= DESCRIPTION OF THE TASK =
Read through the listing below and return only the lines containing "toolbar".
=====
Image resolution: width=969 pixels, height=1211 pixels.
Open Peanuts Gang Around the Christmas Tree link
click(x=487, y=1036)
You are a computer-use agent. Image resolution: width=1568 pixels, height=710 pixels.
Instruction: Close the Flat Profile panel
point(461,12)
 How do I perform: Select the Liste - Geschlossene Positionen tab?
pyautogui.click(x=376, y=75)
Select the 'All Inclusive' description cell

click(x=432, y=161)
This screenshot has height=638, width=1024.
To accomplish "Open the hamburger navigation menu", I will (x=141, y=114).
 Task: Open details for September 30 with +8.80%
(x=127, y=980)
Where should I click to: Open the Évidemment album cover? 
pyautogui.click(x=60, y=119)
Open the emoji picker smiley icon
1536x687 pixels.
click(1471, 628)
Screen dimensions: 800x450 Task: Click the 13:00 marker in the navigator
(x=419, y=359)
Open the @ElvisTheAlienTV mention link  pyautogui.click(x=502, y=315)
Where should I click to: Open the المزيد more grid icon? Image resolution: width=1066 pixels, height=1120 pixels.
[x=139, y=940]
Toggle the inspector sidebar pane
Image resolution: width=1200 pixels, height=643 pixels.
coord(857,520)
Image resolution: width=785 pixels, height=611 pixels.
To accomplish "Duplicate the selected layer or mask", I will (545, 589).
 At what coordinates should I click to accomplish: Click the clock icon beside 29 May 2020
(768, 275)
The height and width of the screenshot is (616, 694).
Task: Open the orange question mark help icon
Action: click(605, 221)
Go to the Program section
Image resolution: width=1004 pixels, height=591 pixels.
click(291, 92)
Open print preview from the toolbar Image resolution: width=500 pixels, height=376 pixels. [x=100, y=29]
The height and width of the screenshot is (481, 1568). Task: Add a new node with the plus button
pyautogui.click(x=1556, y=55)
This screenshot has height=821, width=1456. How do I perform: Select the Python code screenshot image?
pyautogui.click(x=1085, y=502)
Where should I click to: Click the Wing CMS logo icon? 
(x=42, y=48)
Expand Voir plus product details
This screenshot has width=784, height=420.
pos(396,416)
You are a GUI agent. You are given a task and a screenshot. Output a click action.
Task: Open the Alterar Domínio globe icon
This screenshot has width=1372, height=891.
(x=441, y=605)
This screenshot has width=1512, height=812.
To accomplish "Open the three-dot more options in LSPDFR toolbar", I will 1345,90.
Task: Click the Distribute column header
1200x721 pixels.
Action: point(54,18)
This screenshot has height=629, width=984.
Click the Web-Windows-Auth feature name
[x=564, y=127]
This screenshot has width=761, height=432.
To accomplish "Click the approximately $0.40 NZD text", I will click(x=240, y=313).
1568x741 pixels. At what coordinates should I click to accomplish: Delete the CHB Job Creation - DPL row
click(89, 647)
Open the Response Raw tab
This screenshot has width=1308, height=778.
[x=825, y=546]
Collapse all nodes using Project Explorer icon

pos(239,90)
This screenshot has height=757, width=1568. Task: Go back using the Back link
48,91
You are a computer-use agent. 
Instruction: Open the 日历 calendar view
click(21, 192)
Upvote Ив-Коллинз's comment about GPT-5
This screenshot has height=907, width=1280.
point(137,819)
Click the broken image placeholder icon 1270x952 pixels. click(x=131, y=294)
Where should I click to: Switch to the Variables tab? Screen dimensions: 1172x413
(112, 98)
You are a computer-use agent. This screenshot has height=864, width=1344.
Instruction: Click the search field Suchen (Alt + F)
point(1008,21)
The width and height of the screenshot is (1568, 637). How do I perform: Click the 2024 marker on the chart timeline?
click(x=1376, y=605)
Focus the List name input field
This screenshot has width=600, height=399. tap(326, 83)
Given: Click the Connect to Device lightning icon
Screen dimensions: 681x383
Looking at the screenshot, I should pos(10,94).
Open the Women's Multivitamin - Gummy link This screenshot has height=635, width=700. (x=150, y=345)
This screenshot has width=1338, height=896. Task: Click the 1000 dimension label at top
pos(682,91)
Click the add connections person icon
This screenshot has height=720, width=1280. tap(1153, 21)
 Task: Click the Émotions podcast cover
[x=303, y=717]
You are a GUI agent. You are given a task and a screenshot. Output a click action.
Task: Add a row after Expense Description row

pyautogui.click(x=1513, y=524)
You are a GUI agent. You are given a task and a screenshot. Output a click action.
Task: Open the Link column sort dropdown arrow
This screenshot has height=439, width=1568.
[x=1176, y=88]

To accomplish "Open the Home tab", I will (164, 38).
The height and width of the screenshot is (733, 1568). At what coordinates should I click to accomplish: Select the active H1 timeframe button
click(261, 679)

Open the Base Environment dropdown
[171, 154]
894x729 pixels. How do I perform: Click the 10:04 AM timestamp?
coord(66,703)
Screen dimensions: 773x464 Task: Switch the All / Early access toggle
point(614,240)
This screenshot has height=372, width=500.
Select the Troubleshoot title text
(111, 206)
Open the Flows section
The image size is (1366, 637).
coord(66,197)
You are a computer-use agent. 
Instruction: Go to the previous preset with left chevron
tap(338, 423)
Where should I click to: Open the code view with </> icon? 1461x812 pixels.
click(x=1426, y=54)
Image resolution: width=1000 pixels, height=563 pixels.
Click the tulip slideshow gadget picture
=====
= ANSWER TO THIS TASK =
Open print preview from the toolbar Image resolution: width=500 pixels, height=376 pixels. [x=100, y=29]
To accomplish "Open the three-dot more options in LSPDFR toolbar", I will 1345,90.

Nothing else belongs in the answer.